WHAT THE TASK REQUIRES: In the entries below, find the line with "The image size is (1348, 410)." and print exactly every line from there up to and including the line with "The height and width of the screenshot is (955, 1232).", with no other lines.

(DATASET ENTRIES)

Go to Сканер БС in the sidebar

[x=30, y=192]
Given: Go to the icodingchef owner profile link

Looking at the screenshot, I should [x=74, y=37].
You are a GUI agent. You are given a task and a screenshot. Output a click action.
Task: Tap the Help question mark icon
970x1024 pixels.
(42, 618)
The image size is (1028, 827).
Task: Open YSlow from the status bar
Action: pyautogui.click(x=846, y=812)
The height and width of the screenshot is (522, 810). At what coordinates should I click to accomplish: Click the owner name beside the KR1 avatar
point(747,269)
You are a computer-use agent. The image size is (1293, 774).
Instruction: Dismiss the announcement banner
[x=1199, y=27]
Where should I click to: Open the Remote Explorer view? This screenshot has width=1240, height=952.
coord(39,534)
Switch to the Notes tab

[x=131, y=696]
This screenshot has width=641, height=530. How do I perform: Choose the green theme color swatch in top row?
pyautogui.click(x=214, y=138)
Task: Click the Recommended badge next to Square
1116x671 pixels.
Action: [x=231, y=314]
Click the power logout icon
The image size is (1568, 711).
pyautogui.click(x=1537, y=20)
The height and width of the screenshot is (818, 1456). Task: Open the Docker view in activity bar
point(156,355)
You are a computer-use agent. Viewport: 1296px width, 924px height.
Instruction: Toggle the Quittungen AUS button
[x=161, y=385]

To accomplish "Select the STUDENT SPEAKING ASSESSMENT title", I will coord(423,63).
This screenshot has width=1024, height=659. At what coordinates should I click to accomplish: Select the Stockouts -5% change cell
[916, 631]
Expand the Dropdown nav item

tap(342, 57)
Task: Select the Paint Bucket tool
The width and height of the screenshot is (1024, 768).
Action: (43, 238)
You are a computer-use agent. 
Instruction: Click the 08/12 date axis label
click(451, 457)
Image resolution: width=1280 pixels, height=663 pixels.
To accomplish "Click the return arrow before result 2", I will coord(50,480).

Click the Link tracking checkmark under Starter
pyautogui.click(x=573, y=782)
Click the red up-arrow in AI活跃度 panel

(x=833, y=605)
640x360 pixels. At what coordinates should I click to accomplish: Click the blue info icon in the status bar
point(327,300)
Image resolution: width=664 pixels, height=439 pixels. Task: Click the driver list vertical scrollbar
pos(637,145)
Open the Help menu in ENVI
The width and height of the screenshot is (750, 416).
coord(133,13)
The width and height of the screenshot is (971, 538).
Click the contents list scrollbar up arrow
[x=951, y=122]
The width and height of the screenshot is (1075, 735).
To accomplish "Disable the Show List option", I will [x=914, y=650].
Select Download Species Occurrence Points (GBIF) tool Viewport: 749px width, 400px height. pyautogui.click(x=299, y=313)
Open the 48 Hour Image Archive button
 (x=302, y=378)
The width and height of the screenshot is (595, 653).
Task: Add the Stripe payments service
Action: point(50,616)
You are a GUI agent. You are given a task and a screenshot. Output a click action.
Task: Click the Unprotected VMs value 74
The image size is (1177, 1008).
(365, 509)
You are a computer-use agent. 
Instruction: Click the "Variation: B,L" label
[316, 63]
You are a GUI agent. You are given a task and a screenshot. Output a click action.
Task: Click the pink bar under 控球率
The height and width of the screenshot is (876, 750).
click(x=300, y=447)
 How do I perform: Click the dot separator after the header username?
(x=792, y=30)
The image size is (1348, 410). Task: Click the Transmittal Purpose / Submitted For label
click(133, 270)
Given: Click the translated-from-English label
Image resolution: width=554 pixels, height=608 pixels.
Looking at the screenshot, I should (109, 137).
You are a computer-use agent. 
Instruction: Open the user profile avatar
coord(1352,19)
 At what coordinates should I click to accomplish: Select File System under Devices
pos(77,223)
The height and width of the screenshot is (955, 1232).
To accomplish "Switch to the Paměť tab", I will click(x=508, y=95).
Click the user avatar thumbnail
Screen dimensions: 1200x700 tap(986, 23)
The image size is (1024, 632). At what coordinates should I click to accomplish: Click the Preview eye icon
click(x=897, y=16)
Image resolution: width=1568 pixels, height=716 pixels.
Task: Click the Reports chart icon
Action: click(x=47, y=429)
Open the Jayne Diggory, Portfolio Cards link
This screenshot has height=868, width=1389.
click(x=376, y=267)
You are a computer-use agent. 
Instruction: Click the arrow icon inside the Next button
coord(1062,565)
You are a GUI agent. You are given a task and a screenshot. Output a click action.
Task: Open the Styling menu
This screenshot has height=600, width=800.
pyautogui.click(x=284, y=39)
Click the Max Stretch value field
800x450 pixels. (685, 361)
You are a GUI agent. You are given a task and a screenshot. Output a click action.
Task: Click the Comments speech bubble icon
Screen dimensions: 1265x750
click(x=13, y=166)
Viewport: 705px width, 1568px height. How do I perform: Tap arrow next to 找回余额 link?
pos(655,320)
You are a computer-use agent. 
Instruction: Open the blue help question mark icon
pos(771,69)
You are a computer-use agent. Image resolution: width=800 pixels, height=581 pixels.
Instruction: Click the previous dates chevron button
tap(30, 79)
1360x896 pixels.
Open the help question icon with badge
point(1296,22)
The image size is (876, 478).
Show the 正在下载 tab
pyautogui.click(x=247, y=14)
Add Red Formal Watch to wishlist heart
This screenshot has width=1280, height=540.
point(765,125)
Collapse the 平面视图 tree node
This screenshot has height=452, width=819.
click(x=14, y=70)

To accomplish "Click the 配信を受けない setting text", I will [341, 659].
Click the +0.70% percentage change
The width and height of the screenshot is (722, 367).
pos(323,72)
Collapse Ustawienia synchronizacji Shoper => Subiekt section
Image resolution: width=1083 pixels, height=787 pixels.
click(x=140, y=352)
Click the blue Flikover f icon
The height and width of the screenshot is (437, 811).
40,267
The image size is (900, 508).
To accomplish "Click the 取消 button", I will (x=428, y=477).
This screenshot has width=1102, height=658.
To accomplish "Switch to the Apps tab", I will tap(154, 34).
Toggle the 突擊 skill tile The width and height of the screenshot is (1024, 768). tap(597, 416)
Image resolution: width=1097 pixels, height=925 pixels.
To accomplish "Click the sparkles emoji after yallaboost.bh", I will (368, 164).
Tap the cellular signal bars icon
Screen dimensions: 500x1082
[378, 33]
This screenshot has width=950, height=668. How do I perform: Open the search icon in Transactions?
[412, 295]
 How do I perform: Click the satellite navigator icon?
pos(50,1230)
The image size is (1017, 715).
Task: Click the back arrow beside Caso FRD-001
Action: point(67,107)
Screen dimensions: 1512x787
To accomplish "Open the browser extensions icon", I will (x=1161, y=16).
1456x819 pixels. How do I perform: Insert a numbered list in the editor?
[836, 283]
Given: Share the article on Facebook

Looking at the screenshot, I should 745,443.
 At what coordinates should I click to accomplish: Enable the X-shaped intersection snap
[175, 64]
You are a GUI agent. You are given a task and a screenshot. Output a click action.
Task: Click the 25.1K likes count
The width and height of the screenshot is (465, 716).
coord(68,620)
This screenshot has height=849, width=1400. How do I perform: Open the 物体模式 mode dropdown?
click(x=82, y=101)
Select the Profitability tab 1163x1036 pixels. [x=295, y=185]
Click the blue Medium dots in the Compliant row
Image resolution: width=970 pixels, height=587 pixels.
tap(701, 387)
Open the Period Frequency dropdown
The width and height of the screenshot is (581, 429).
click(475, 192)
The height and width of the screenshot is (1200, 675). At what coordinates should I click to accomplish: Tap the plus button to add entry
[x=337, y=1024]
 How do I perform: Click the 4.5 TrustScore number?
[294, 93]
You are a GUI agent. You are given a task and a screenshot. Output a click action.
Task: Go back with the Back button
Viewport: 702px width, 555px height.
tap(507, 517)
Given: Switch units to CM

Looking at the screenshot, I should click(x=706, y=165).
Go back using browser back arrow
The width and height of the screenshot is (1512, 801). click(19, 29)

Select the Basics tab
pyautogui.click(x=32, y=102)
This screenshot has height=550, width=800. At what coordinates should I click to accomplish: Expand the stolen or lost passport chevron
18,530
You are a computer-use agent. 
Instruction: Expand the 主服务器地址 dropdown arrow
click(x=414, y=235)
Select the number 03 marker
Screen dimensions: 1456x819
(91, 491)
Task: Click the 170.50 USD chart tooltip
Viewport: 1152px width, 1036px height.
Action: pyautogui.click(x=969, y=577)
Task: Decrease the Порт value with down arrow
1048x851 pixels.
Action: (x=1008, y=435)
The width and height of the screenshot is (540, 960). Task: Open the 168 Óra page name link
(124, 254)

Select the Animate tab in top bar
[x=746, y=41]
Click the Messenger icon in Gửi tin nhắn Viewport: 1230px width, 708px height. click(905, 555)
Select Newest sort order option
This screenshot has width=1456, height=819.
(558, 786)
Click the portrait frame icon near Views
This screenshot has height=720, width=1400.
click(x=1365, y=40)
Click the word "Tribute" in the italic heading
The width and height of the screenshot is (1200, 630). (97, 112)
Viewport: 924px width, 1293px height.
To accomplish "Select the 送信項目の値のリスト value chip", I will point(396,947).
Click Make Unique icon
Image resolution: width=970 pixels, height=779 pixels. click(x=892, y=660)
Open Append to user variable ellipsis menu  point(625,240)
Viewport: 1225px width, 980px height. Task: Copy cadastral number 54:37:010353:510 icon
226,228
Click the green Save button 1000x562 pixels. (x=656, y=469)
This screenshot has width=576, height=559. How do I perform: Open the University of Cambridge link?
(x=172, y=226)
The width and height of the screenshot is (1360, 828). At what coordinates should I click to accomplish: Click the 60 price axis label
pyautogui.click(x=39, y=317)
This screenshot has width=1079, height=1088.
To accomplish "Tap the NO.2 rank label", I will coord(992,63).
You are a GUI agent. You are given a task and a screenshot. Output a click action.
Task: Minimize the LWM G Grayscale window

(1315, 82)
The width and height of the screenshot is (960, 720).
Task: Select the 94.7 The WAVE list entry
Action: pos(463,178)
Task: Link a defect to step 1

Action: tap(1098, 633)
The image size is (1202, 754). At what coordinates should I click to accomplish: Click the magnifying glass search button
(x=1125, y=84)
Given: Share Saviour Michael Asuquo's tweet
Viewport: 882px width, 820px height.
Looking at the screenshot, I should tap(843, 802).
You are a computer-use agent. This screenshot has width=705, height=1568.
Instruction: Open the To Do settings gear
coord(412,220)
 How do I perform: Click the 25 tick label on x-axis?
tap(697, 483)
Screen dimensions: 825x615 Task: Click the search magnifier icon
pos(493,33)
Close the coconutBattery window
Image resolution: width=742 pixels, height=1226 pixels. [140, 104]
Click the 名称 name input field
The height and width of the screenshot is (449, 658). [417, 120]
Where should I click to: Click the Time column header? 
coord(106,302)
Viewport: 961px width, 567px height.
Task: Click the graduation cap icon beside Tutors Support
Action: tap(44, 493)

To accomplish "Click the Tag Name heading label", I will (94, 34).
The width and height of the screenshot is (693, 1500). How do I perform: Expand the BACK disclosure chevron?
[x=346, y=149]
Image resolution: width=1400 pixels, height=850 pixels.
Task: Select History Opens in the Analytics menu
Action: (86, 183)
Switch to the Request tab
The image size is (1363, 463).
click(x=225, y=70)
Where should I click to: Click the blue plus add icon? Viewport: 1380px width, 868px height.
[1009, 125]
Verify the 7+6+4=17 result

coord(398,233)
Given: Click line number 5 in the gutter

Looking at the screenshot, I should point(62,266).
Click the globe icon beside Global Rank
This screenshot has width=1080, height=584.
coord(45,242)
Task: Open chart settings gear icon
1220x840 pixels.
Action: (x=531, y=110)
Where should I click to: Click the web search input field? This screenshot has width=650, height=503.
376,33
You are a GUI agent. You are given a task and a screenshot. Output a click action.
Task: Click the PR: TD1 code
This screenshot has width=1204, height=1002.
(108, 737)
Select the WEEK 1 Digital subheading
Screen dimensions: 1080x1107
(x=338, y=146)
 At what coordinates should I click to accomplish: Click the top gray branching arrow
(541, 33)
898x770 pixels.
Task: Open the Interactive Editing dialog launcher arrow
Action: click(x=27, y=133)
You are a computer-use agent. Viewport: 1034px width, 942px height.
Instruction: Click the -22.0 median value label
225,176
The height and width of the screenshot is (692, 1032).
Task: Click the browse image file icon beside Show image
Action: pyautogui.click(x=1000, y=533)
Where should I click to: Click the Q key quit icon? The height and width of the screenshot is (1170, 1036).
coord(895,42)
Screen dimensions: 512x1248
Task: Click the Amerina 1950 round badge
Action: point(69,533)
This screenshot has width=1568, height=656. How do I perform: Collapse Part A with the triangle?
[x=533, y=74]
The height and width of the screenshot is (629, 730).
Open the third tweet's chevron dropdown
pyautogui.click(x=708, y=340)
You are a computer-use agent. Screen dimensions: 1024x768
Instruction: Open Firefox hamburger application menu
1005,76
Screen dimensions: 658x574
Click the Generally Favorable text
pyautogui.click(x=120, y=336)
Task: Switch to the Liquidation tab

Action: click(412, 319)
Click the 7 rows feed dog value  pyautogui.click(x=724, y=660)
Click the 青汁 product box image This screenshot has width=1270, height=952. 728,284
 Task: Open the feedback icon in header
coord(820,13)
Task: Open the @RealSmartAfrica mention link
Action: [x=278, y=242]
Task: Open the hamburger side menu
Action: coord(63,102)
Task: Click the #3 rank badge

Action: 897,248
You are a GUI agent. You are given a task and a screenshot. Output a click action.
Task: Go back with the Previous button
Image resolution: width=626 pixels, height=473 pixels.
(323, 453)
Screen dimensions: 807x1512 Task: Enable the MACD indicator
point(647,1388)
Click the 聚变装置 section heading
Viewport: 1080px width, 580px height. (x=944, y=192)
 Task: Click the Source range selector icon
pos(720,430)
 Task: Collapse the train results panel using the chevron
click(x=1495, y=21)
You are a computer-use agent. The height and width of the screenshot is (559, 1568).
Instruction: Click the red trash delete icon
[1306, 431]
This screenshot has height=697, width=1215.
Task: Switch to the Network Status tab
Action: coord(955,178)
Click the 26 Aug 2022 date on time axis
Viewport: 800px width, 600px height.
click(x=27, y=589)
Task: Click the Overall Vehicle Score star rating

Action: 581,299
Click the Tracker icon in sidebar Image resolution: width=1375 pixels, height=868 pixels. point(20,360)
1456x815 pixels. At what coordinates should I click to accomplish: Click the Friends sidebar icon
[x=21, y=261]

(End DATASET ENTRIES)

YOUR RESPONSE:
The image size is (1348, 410). Task: Click the Transmittal Purpose / Submitted For label
click(133, 270)
Given: Click the translated-from-English label
Image resolution: width=554 pixels, height=608 pixels.
Looking at the screenshot, I should (109, 137).
You are a computer-use agent. 
Instruction: Open the user profile avatar
coord(1352,19)
 At what coordinates should I click to accomplish: Select File System under Devices
pos(77,223)
The height and width of the screenshot is (955, 1232).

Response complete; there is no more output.